Caching is not one thing. It is a family of techniques that operate at different layers of the stack, with different invalidation models, different failure modes, and different costs. Picking the wrong layer for the job wastes effort. Picking the right one can cut infrastructure costs and latency simultaneously.

Layer 1: in-process memory cache

The fastest cache is memory in the same process as your application code. No network hop, no serialization. Microsecond access.

from functools import lru_cache

@lru_cache(maxsize=512)
def get_country_name(iso_code: str) -> str:
    return db.query("SELECT name FROM countries WHERE iso = %s", iso_code)

This works well for data that is small, changes rarely, and is expensive to compute or fetch. Country lists, configuration values, permission tables, compiled regex patterns.

The constraint is that each process has its own cache. If you run four application servers, you have four independent caches with potentially inconsistent data. When you deploy and restart processes, the cache empties. You cannot manually invalidate an entry across processes without a coordination mechanism.

Use in-process caching for read-only reference data or computed results that are cheap to reconstruct from a shared source if invalidated.

Layer 2: shared cache (Redis, Memcached)

A shared cache sits outside the application process, accessible to all instances. Every server reads from and writes to the same store.

import redis
import json

cache = redis.Redis(host='cache.internal', port=6379)

def get_user_profile(user_id: int):
    key = f"user:profile:{user_id}"
    cached = cache.get(key)
    if cached:
        return json.loads(cached)

    profile = db.fetch_user(user_id)
    cache.set(key, json.dumps(profile), ex=300)  # 5 minute TTL
    return profile

This pattern is called cache-aside or lazy population. The application checks the cache first, falls back to the database on a miss, and writes the result back to the cache with an expiry.

The TTL (time-to-live) is the primary invalidation mechanism. Short TTLs (30-300 seconds) are safe for data that changes but where brief staleness is acceptable. Explicit invalidation on write is needed when staleness is not acceptable:

def update_user_profile(user_id: int, data: dict):
    db.update_user(user_id, data)
    cache.delete(f"user:profile:{user_id}")

Shared caches work well for session data, user-specific computed results, rate limit counters, and any data that multiple processes need to share but would be expensive to fetch per request.

Layer 3: HTTP caching

HTTP caching is handled by browsers, CDNs, and reverse proxies. The application controls it via response headers.
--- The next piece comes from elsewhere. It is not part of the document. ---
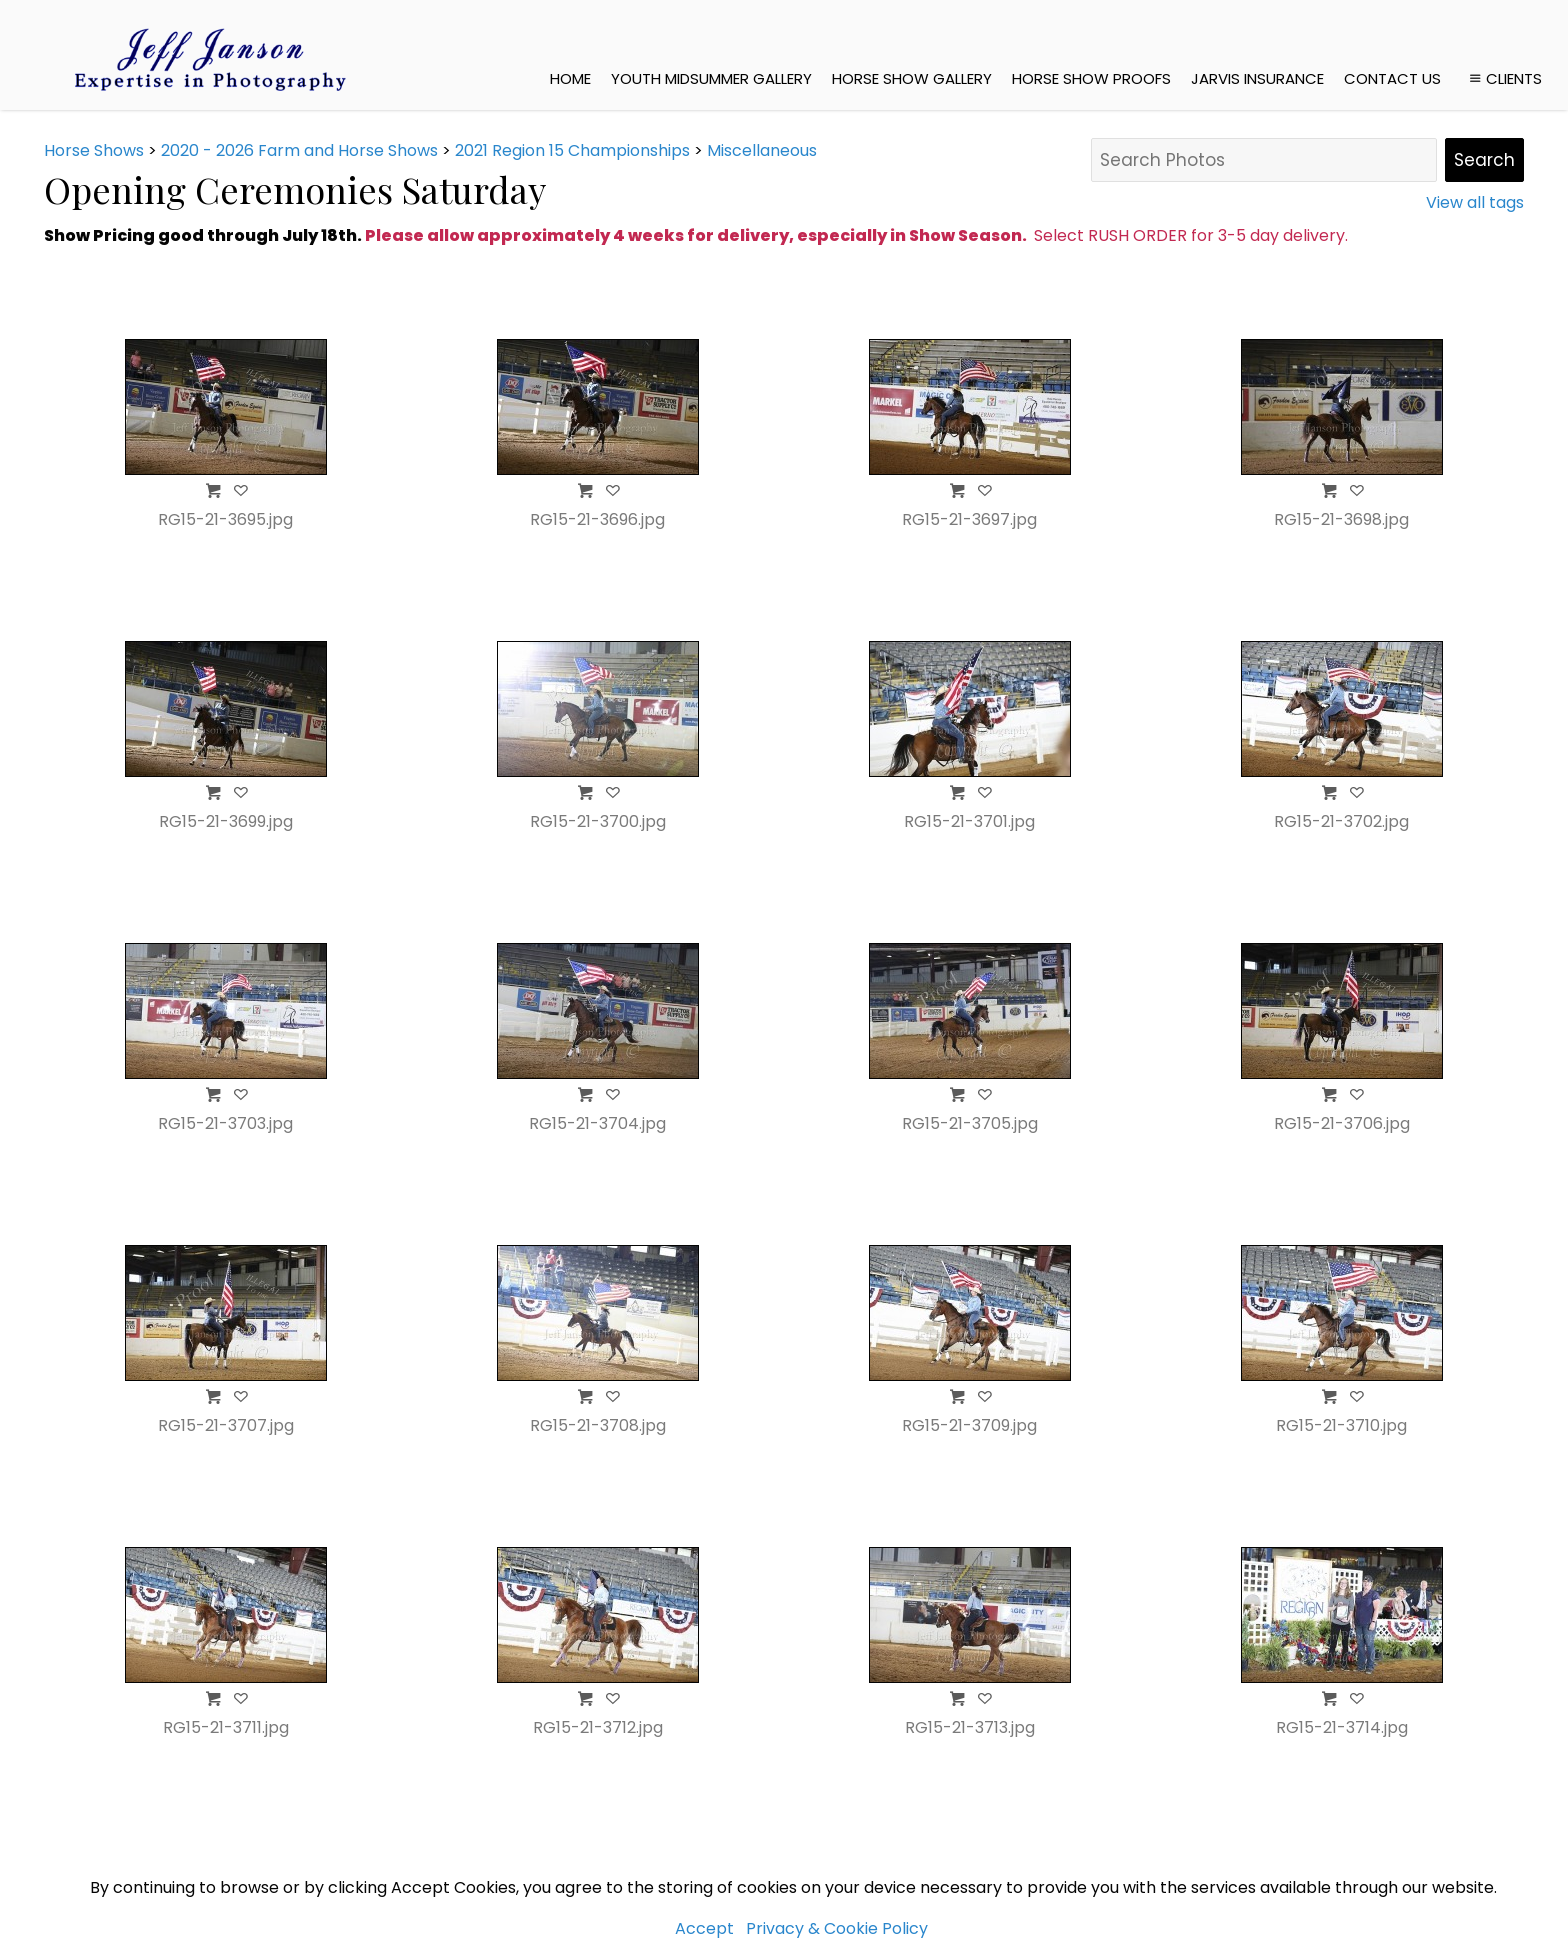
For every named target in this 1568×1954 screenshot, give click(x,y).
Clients (1503, 78)
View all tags (1475, 202)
No code in the application has to do anything beyond setting the right headers.

Cache-Control: public, max-age=86400, stale-while-revalidate=3600

This tells any caching intermediary (CDN edge node, browser) to serve the cached response for 24 hours. After that, during the 1-hour stale-while-revalidate window, it can serve the stale response immediately while revalidating in the background.

For user-specific responses:

Cache-Control: private, max-age=0, must-revalidate

private tells shared caches (CDNs) not to store the response. Only the end user’s browser may cache it.

For static assets with content-addressed filenames (like main.abc123.js from a bundler):

Cache-Control: public, max-age=31536000, immutable

One year. The file hash guarantees a new filename when content changes, so staleness is impossible.

ETags and conditional requests handle the revalidation flow:

Response:  ETag: "abc123"
Request:   If-None-Match: "abc123"
Response:  304 Not Modified  (no body, saves bandwidth)

Choosing the right layer

The decision follows from the data characteristics:

Is the data the same for all users? HTTP caching at the CDN layer is the right answer. Static assets, public API responses, rendered HTML pages. The CDN absorbs the load and the origin never sees most requests.

Is the data user-specific but shared across multiple application servers? Redis or Memcached. Session state, user preferences, computed dashboards.

Is the data read frequently within a single process and essentially static? In-process memory cache. Country codes, feature flag tables, compiled configuration.

Does staleness have a hard cost? Use explicit cache invalidation on write, not TTL-based expiry. TTLs are appropriate when a few seconds of staleness is acceptable. Financial balances and inventory counts are not TTL-safe.

Stampede protection

A cache miss under high load triggers many simultaneous database queries for the same key, a problem called a cache stampede. The fix is probabilistic early expiration or a lock:

import threading

locks = {}

def get_with_lock(key, fetch_fn, ttl=300):
    cached = cache.get(key)
    if cached:
        return json.loads(cached)

    if key not in locks:
        locks[key] = threading.Lock()

    with locks[key]:
        # Double-check after acquiring lock
        cached = cache.get(key)
        if cached:
            return json.loads(cached)

        value = fetch_fn()
        cache.set(key, json.dumps(value), ex=ttl)
        return value

Caching done correctly is invisible to users. Caching done incorrectly shows stale data or collapses under load. The layer you choose determines the failure mode you get.